_Directions for this task_:
Condense the paragraph that begins "In conclusion, we demonstrated" in the EMS mutation discovery text below into a short bulleted list that keeps its main facts.

_Extracted text_:

The identification of >18,000 mutations also allowed for detailed examination of the local sequence context of EMS-induced mutations. Our results indicate a preference for [G]C sequences (mutated site is bracketed) immediately surrounded by purine-rich DNA (Figure 7). The motif gggrraR[G]CGrgg (R is for purine, caps for major preference) identified here is similar to the G[G]CA and R[G]YW (Y is for C or T) hot spots identified for somatic mutations in bacterial (Singer, 1984) and vertebrate genes (Rogozin et al., 2001), respectively. This remarkable conservation suggests that a common mechanism, perhaps biochemical properties of the DNA sequence or repair enzyme specificity (Rogozin et al., 2001), is at play. The action of EMS on G residues raises the possibility that cytosine methylation on the opposite strand or on flanking nucleotides may influence susceptibility of the base pair. We also demonstrate that EMS preferentially targets unmethylated GC base pairs, as the percentage of methylated cytosines opposite to the mutated G is lower than that found in the targeted exome as a whole (Figure 8). This is in contrast to natural variation polymorphisms, whose spectrum is heavily influenced by the mutagenic action of spontaneous deamination of methylated cytosine (Duncan and Miller, 1980), a trend that was readily detected by examining natural variation polymorphisms in our data set as well. We further demonstrate that EMS exhibits strong biases toward targeting very specific combination of bases and levels of methylation (Figure 8B; Supplemental Figure 6). Taken together, our data indicate the preference for a local consensus, and very specific patterns of cytosine methylation.
In conclusion, we demonstrated the suitability of mutation discovery through exome capture following EMS mutagenesis both in a diploid small genome species such as rice and in a polyploid, large genome species such as wheat. We applied our method to well-characterized populations of rice and wheat as a proof-of-concept that mutation detection on an exome-wide basis can be high-throughput and cost-effective. Therefore, this approach can be applied to mutant populations in other species, regardless of the size and complexity of their genomes. This method is also particularly well suited for polyploids, in which high mutation density can be achieved, enabling saturation with one or two thousand individuals (Tsai et al., 2013). Even if a reference sequence is not currently available, a transcriptome assembly can be performed at relatively low cost and can serve as a starting point for the design of capture targets for any species. Mutagenesis is a long-proven method for generating variation and an excellent tool for reverse genetics (Wang et al., 2012). The tools and methods presented here allows for the rapid production of valuable resources for functional genomics, including in organisms where transgenic inactivation of genes is not facile or desirable, such as is the case for multiple crop plants important for human survival.

_Supplied entries_:
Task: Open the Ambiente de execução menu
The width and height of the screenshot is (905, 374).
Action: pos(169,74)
--
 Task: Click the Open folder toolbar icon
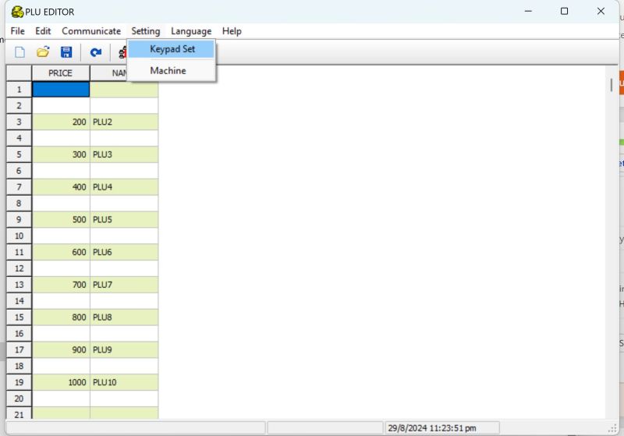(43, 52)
---
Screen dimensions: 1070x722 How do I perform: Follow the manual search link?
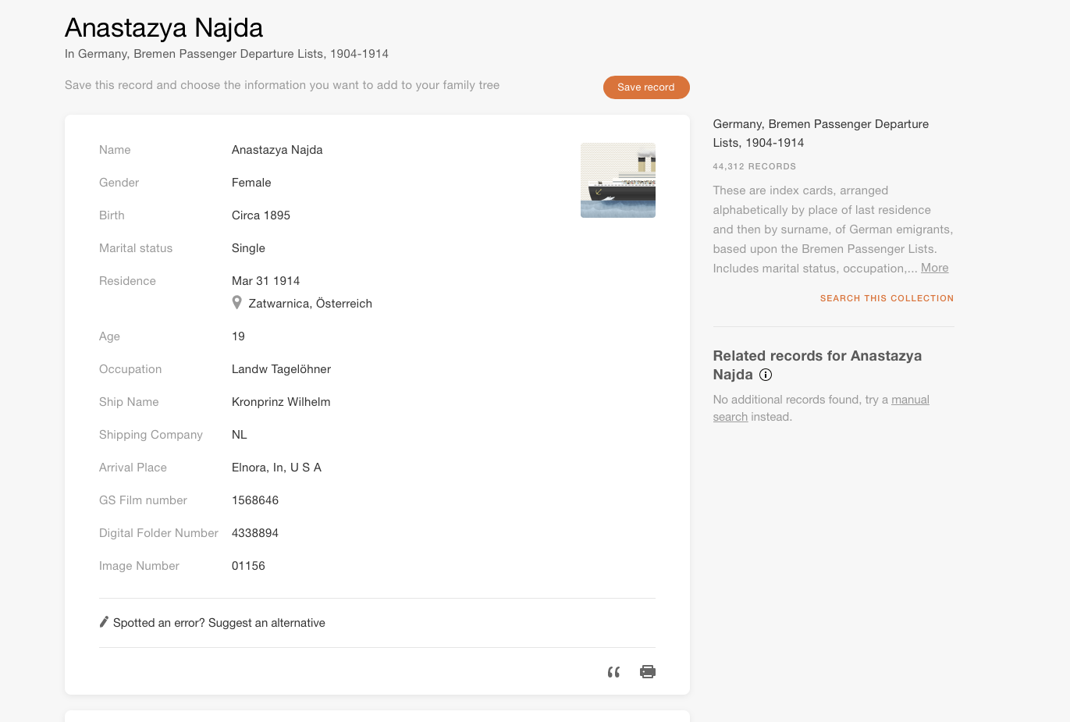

_Exercise response_:
- Mutation discovery through exome capture after EMS mutagenesis works in rice, a diploid species with a small genome, and in wheat, a polyploid species with a large genome.
- Tests on well-characterized rice and wheat populations showed that exome-wide mutation detection can be high-throughput and cost-effective.
- The approach can therefore be applied to mutant populations of other species, whatever the size and complexity of their genomes.
- It suits polyploids especially well, since their high mutation density allows saturation with one or two thousand individuals (Tsai et al., 2013).
- Where no reference sequence exists, a low-cost transcriptome assembly can serve as the starting point for designing capture targets.
- Mutagenesis is a long-proven way to generate variation and an excellent tool for reverse genetics (Wang et al., 2012).
- The tools and methods allow rapid production of functional genomics resources, including in organisms where transgenic gene inactivation is not easy or desirable, such as many crop plants important for human survival.